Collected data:
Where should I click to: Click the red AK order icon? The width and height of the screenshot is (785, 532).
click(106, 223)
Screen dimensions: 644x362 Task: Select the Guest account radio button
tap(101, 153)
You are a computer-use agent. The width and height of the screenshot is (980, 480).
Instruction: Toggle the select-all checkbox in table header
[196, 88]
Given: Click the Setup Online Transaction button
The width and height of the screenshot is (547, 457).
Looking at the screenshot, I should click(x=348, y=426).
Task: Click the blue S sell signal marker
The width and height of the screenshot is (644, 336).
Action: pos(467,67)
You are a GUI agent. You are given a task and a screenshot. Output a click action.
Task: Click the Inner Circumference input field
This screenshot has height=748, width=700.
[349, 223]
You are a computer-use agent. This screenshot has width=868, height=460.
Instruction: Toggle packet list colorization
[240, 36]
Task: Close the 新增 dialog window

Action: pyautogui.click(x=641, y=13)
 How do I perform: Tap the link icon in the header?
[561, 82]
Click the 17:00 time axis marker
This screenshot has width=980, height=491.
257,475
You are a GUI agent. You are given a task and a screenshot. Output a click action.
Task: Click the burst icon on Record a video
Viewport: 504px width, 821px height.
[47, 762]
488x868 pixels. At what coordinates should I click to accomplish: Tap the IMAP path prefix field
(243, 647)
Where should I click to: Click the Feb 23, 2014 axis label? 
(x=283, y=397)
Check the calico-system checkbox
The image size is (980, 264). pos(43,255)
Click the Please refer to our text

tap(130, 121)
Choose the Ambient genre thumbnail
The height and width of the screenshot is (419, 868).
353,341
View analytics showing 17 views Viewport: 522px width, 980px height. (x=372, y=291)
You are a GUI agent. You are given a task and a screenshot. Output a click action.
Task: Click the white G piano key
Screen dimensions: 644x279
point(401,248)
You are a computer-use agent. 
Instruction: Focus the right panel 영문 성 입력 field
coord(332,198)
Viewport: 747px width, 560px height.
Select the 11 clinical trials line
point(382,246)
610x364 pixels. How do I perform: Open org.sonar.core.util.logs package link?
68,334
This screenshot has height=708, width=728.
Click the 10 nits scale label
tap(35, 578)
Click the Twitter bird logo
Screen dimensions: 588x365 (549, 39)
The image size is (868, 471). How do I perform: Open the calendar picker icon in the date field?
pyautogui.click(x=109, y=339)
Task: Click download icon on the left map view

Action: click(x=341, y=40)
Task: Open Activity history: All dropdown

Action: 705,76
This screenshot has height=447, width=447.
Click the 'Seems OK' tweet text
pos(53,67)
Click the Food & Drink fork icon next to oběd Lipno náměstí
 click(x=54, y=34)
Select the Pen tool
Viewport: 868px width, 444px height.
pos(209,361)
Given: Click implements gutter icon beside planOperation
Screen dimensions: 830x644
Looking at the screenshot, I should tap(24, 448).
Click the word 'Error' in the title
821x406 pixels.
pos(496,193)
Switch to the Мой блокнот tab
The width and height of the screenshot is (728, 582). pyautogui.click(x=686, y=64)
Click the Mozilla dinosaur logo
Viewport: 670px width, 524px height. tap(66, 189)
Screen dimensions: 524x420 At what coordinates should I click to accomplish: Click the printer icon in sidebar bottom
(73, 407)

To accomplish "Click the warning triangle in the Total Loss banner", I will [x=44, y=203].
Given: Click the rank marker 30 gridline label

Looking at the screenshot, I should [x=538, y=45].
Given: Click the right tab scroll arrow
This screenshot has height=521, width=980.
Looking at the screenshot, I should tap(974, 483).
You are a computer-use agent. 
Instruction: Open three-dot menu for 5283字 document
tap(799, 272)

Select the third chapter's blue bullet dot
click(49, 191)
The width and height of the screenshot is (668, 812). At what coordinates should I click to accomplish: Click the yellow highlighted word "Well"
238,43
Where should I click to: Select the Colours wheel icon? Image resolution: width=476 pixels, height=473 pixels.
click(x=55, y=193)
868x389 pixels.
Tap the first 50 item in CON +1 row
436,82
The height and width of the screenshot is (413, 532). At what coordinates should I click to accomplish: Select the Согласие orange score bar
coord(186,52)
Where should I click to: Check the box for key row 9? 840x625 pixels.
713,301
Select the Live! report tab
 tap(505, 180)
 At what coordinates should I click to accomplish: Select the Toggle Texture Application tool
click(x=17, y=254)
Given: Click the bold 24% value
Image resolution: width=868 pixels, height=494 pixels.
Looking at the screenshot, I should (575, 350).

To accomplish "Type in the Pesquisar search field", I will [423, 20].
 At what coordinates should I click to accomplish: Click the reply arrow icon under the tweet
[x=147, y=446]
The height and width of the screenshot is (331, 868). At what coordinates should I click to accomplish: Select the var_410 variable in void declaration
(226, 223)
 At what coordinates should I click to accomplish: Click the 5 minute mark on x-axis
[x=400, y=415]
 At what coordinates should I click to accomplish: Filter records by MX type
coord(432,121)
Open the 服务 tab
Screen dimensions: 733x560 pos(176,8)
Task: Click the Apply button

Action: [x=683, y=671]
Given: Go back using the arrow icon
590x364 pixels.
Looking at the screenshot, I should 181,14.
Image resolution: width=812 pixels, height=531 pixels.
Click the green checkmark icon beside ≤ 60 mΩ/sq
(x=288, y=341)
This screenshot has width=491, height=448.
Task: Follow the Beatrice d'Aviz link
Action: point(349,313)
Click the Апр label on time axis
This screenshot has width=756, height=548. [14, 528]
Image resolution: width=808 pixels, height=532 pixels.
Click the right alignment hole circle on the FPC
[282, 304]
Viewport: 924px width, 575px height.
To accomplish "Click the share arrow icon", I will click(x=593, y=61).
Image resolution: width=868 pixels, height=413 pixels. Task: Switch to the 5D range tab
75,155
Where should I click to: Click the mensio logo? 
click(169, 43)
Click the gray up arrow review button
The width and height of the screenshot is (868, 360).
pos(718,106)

What is expected: Using the entries above, tally how many lines have the word "computer" in them; write the number and nothing more.

Expected answer: 4